サッカーの話をしよう
No.649 Jリーグは世界で第6位
3月3日に開幕したJリーグは今月末までに13節を終え、早くも全日程の3分の1を突破した。5月にはいって上位チームのもたつきが続くなか、先週末、千葉に見事な逆転勝ちをしたG大阪が一歩抜け出した観がある。
一方ヨーロッパでは、続々とシーズンが終了している。ヨーロッパのシーズンは夏から翌年にかけての「越年制」だ。そのなかで、ドイツのブンデスリーガが、今季も「第1位」を確定した。1試合平均観客数の話である。
ブンデスリーガ1部は、Jリーグと同じ18クラブで構成されている。全306試合で集めた観客は1189万9765人。1試合平均にすると3万8888人となる。2位はイングランドのプレミアリーグで1試合平均3万4363人だった。ただし総観客数では、20チームで構成され、全380試合のプレミアリーグが100万人以上多い。
それでは、日本のJリーグは、世界各国のサッカーリーグのなかで、1試合あたりの観客数ではどのくらいの順位になるのだろうか。
正解は、第6位。3位スペインの「リーガエスパニョーラ」、4位イタリアの「セリエA」、そして5位フランスの「リーグアン」のすぐ下に位置するのだ。Jリーグ1部(J1)の昨年の総観客数は559万7408人。1試合平均では1万8292人だった。
この数字は、ヨーロッパではオランダ、トルコ、スコットランド、ポルトガルなどをしのぎ、ヨーロッパ以外ではトップにあたる。もちろん、アルゼンチン(1万7363人)、ブラジル(1万2385人)といった南米の強豪国も含めての話である。
さらに、今季のJリーグには観客増加の傾向が見られる。第13節を終了した時点で1試合平均1万8964人。1試合あたり672人の増加ということになる。
大幅に増やしているクラブもある。昨年4万5573人という世界でもトップ20にはいろうかという観客数を記録した浦和は、今季のホーム7試合で平均5万0996人と5000人以上も増やし、川崎も4000人以上の増加を見ている。
大幅に減っているのは磐田1チーム(1万8002人から1万3264人)だけで、7クラブが「微減」、浦和を筆頭に11クラブが観客数を増やしているのだ。
観客数は、天候やチームの調子、順位などでも左右されるが、下位でも大宮のように3000人以上の増加を示しているクラブもある。観客を増やそうという各クラブの努力が次第に実を結び始めてきていることがわかる。

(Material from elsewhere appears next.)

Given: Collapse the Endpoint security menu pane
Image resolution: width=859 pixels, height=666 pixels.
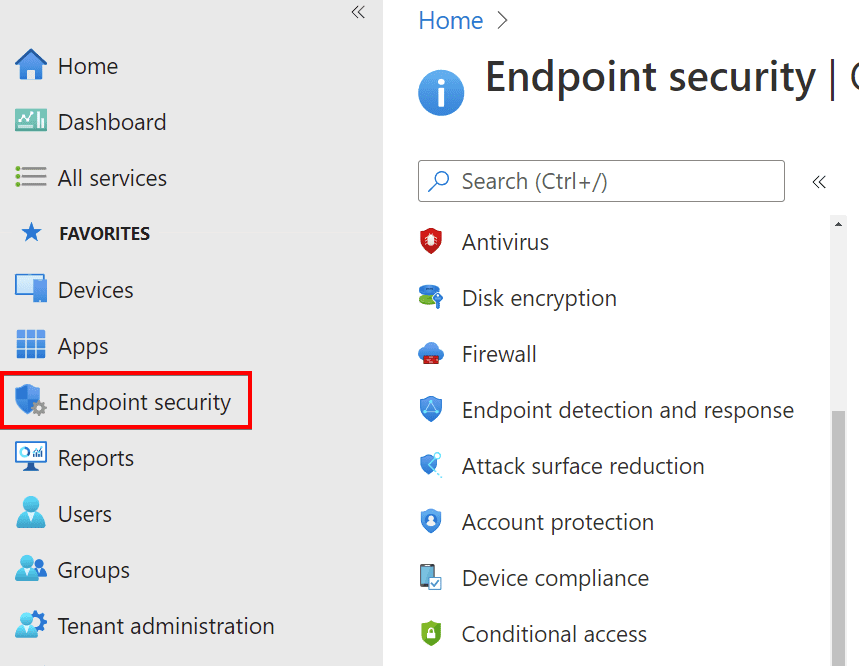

Jリーグの観客数は、2004年に10年ぶりに平均1万8000人を突破し、過去3年間、この数字を維持してきた。この「安定期」から、2万人の壁を突破すべく、「飛躍期」にはいったのではないか。来年あたり、フランスのリーグアン(今季は1試合平均2万1811人)を抜き、「世界第5位」に進出することも十分可能だ。